In the 1980’s there were heavy punching bags on the units which patients could use. We found over time that some patients got even more worked up using them, and had to be pulled back, screaming, threatening, and hands now bleeding. There seemed no balance on the other side of anyone actually benefiting. We have a gym, and for those who can already contain themselves, it seems helpful to jog on the machines, play basketball, or lift weights. But we don’t actually have measures to show that these things do help. They just seem like normalised behaviors, so we encourage them. Others rapidly get overstimulated with even minor activity.

Or, they can get overstimulated and get assaultive when members of the opposite sex heave into view. By the way, it was always considered so ignorant and old-fashioned to declare how sexualised dancing is since the 60’s, but it becomes startlingly clear in an environment where people are locked up in a small space and impulsive behaviors can get out of control quickly. “Maria was dancing provocatively, so of course all the males had to come down to the day area” is said at morning report. But Maria’s dancing is sometimes a pretty mild version of what you’d see at any wedding, so at one level it’s not provocative. Except it is, and everyone can tell instantly.

Playing the TV or music too loud can be overstimulating. I don’t know that particular styles are worse. Some styles are more likely to be played loudly, but we’ve got folks who will crank up anything and get worked up.

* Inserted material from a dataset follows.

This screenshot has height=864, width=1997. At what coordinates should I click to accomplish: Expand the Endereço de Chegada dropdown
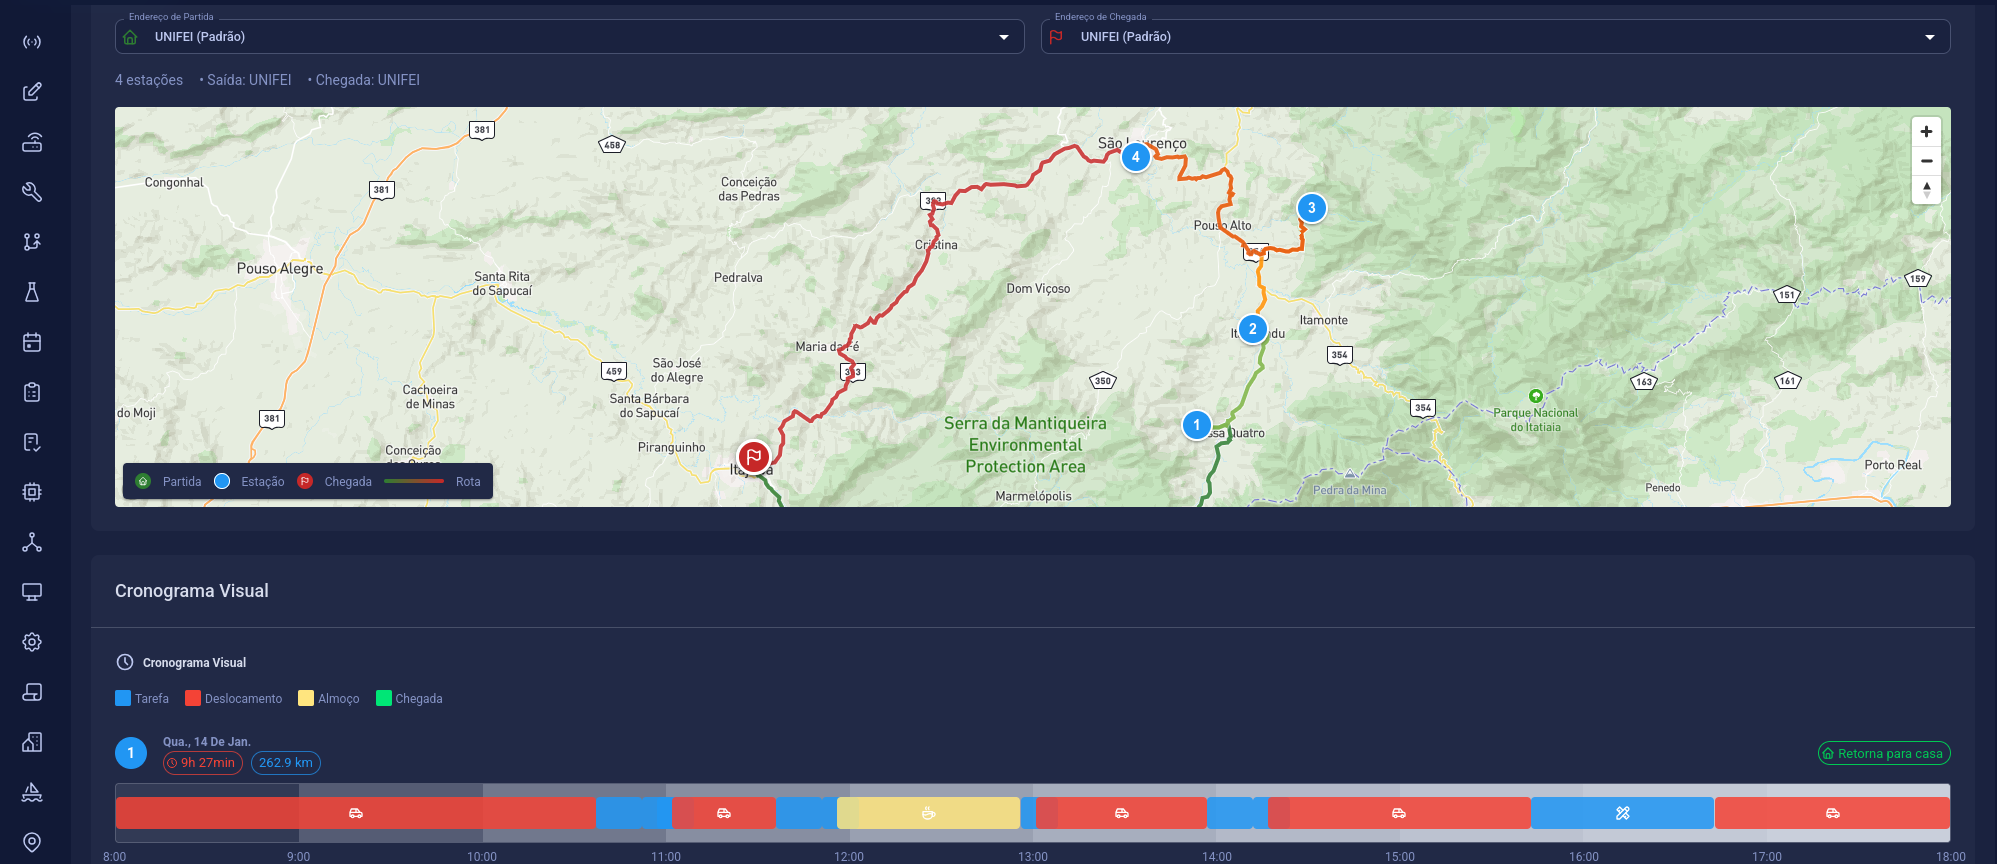pos(1495,37)
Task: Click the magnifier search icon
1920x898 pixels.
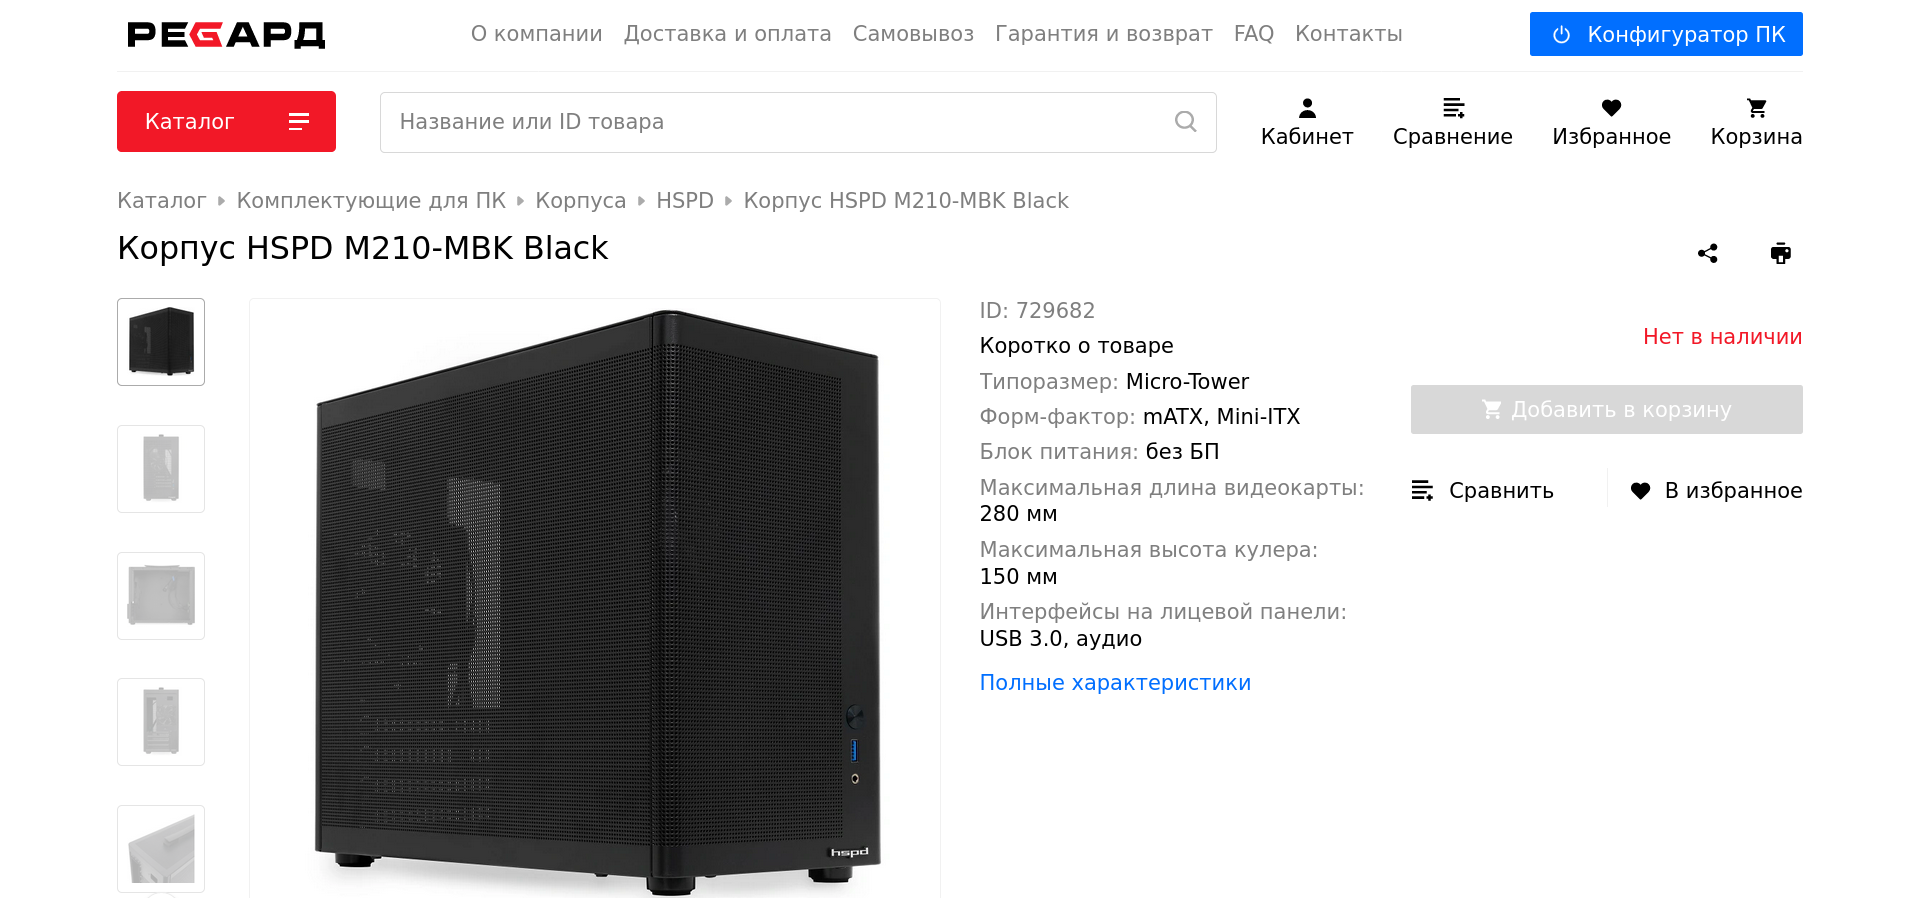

Young males hanging around and woofing together is overstimulating, and we put a lid on that quickly. For females with a trauma history even hearing about other trauma is overstimulating. Personality disorders activate when they see someone else getting attention, as it threatens to them that they will be cast out of the family into the darkness.

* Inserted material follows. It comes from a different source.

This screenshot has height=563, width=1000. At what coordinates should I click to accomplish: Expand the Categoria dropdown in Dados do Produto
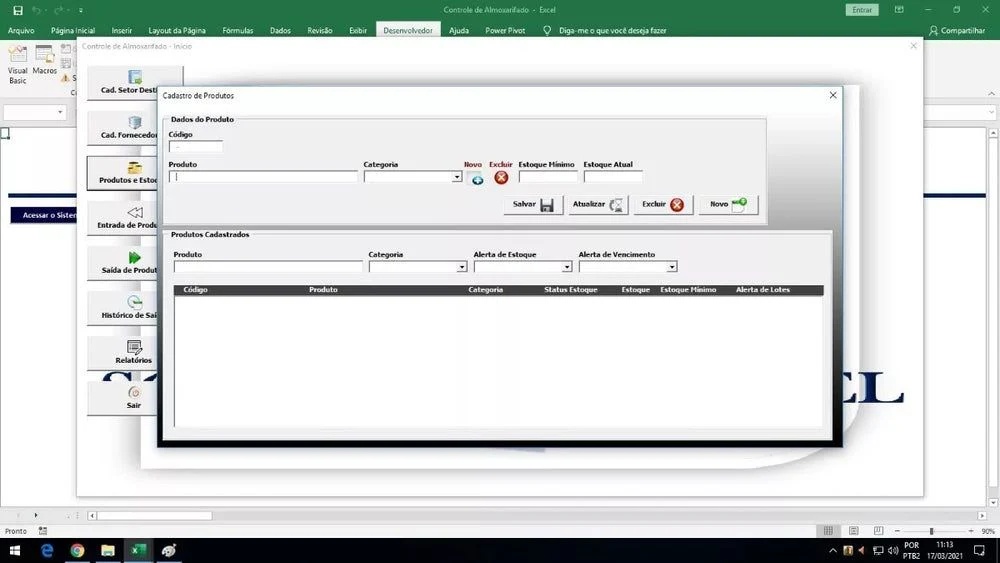click(457, 177)
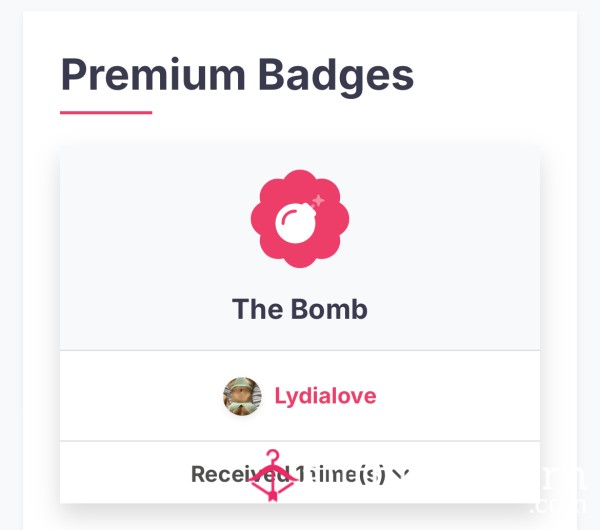The image size is (600, 530).
Task: Expand the "Received 1 time(s)" section
Action: pos(300,474)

We have been less encouraging of sexual behavior or the use of pornography, though even here there has been controversy. Psychology especially used to teach that these were normal expressions which we shouldn’t stand in the way of, however much church ladies objected. Then women with feminist leanings objected on other grounds, of exploitation and advantage-taking, muddying the waters further. Gay rights advocates became adamant that sexual expression was part of their humanity, and that started to bleed into mental health because most practitioners were liberals who wanted to keep up. So the issue of whether to give out condoms became a complicated medical, moral, clinical, legal risk-set of issues that is still unresolved. If people really press for it, their right to have pornography is upheld, but we make it so difficult that only the determined find it worth pursuing. I don’t think we notice anything other than whether someone is getting — you guessed it — overstimulated.

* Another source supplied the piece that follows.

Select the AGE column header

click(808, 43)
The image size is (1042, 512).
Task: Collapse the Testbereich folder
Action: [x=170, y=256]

We don’t show horror movies or very violent or sexual ones, but we don’t have any data to support that. We just figure it’s probably a bad idea, and why take the risk? There are video games as well, some of which are a bit violent, but never the highest category of that. Some of the line staff play those games or watch those movies, but they are considered declasse. Not that we egalitarians would ever say that.

We let people cross-dress, even flamboyantly if they choose, because we are very modern and it’s their right. We only mention in whispers that this seems to occur more often when the patient is sicker, because then people might think that we think that… oh dear. Couldn’t people just get better and go home where we didn’t have to see them and do whatever they like? Because when they’re right here in front of us, and our professional judgment that they are much sicker on other grounds, but our politics tells us that we can’t say that, not even in front of our own staff, it creates a conflict we don’t like.

Oh, and by the way, the cross-dressers get overstimulated as well.